§ TASK MATERIAL:
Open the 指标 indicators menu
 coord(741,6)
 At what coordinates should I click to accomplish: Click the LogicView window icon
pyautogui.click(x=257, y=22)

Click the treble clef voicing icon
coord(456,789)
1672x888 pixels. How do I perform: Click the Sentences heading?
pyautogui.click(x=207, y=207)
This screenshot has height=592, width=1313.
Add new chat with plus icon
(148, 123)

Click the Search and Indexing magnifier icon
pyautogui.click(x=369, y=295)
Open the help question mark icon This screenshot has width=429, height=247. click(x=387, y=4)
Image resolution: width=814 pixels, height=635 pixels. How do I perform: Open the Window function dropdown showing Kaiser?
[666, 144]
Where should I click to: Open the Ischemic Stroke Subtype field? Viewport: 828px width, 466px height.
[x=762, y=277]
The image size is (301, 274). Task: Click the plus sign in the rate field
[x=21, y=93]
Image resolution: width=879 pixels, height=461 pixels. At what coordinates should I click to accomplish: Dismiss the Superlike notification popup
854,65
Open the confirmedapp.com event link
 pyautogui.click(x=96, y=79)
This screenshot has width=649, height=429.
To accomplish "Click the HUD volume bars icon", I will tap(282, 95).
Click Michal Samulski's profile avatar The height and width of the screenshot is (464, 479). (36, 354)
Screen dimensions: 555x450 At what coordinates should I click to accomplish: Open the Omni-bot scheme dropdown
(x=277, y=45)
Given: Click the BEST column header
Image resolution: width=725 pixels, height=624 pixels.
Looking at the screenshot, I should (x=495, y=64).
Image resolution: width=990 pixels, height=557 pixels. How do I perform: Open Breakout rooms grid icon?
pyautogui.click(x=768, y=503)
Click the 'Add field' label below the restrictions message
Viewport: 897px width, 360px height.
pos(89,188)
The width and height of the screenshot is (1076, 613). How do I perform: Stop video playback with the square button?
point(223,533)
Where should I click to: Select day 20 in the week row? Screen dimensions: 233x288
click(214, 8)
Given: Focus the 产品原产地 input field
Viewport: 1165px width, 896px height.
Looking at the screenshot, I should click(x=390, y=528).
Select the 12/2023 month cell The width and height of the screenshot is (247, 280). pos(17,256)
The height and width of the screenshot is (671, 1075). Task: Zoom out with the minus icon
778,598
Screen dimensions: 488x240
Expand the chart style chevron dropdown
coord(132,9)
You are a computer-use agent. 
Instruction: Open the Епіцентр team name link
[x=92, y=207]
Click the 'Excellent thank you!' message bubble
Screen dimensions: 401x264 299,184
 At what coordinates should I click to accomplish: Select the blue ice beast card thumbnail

§ WHAT THE TASK REQUIRES:
What belongs in the answer is the line with "The width and height of the screenshot is (1076, 613)." plus every later line of the listing, copied word for word and nothing besides.

§ EXERCISE RESPONSE:
The width and height of the screenshot is (1076, 613). How do I perform: Stop video playback with the square button?
point(223,533)
Where should I click to: Select day 20 in the week row? Screen dimensions: 233x288
click(214, 8)
Given: Focus the 产品原产地 input field
Viewport: 1165px width, 896px height.
Looking at the screenshot, I should click(x=390, y=528).
Select the 12/2023 month cell The width and height of the screenshot is (247, 280). pos(17,256)
The height and width of the screenshot is (671, 1075). Task: Zoom out with the minus icon
778,598
Screen dimensions: 488x240
Expand the chart style chevron dropdown
coord(132,9)
You are a computer-use agent. 
Instruction: Open the Епіцентр team name link
[x=92, y=207]
Click the 'Excellent thank you!' message bubble
Screen dimensions: 401x264 299,184
 At what coordinates should I click to accomplish: Select the blue ice beast card thumbnail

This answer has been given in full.